— Start of Quoted passage —
= Oliver Montagu =

English lawyer and Member of Parliament

Oliver Montagu (c.1655 – 25 December 1689) was an English lawyer and Member of Parliament.

Oliver Montagu was born around 1655, the third son of Edward Montagu, 1st Earl of Sandwich and Jemima Crew. Together with his twin brother, John, he was initially educated at Huntingdon Grammar School, from where they were summoned to meet Samuel Pepys (a family friend):

The two twins were sent for from schoole, at Mr. Taylor's, to come to see me, and I took them into the garden, and there, in one of the summer-houses, did examine them, and do find them so well advanced in their learning, that I was amazed at it: they repeating a whole ode without book out of Horace, and did give me a very good account of any thing almost, and did make me very readily very good Latin, and did give me good account of their Greek grammar, beyond all possible expectation; and so grave and manly as I never saw, I confess, nor could have believed; so that they will be fit to go to Cambridge in two years at most. They are both little, but very like one another, and well-looked children.
— End of Quoted passage —
— Start of Material supplied —
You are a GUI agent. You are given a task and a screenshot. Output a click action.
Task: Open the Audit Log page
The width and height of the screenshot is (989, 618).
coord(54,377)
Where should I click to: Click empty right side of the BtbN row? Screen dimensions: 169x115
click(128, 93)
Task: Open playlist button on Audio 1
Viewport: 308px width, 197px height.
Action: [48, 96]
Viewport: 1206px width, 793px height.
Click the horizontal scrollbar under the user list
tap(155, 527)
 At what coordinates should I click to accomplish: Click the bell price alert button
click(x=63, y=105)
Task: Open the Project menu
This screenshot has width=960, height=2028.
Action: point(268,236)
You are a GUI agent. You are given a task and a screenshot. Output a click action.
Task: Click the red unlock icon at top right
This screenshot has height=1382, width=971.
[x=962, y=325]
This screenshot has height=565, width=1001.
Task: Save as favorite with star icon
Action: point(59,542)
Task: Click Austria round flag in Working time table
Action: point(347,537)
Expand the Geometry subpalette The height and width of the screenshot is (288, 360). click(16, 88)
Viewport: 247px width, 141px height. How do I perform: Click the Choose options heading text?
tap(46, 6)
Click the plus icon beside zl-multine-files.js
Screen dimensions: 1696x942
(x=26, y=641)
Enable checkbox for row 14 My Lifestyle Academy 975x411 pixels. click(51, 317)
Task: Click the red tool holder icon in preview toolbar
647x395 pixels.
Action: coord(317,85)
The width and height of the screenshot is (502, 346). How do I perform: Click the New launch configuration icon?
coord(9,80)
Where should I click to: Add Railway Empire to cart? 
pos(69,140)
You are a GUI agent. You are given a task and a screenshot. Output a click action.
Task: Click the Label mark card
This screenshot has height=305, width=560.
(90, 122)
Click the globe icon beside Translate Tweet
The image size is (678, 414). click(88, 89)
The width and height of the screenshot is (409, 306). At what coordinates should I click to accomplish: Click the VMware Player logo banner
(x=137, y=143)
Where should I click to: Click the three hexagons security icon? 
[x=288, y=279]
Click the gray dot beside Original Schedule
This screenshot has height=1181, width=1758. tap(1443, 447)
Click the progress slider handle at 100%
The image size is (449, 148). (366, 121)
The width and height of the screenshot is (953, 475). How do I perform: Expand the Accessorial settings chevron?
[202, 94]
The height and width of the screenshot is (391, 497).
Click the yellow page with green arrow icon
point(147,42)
— End of Material supplied —
■ **List of tasks**
a) Please reproduce the records verbatim, starting at the line containing "Expand the Geometry" and ending at the last line of the records.
b) Carry on the Oliver Montagu biography from the point where it stops.
The Oliver Montagu biography and the records are unrelated material.

■ **The answers**
a)
Expand the Geometry subpalette The height and width of the screenshot is (288, 360). click(16, 88)
Viewport: 247px width, 141px height. How do I perform: Click the Choose options heading text?
tap(46, 6)
Click the plus icon beside zl-multine-files.js
Screen dimensions: 1696x942
(x=26, y=641)
Enable checkbox for row 14 My Lifestyle Academy 975x411 pixels. click(51, 317)
Task: Click the red tool holder icon in preview toolbar
647x395 pixels.
Action: coord(317,85)
The width and height of the screenshot is (502, 346). How do I perform: Click the New launch configuration icon?
coord(9,80)
Where should I click to: Add Railway Empire to cart? 
pos(69,140)
You are a GUI agent. You are given a task and a screenshot. Output a click action.
Task: Click the Label mark card
This screenshot has height=305, width=560.
(90, 122)
Click the globe icon beside Translate Tweet
The image size is (678, 414). click(88, 89)
The width and height of the screenshot is (409, 306). At what coordinates should I click to accomplish: Click the VMware Player logo banner
(x=137, y=143)
Where should I click to: Click the three hexagons security icon? 
[x=288, y=279]
Click the gray dot beside Original Schedule
This screenshot has height=1181, width=1758. tap(1443, 447)
Click the progress slider handle at 100%
The image size is (449, 148). (366, 121)
The width and height of the screenshot is (953, 475). How do I perform: Expand the Accessorial settings chevron?
[202, 94]
The height and width of the screenshot is (391, 497).
Click the yellow page with green arrow icon
point(147,42)

b)
The boys transferred to Westminster School and thence to Trinity College, Cambridge, where Montagu was admitted as a Fellow commoner on 12 April 1672, and awarded an MA in 1673.

Montagu was admitted to the Middle Temple in 1674, called to the bar in 1681, became a bencher in 1684 and a King's Counsel the following year. In 1685, he was elected Member of Parliament for Huntingdon. He was also appointed solicitor general to Queen Mary of Modena later that year. Following the Glorious Revolution, he accepted the new regime and was reappointed as a KC, but died on 25 December 1689.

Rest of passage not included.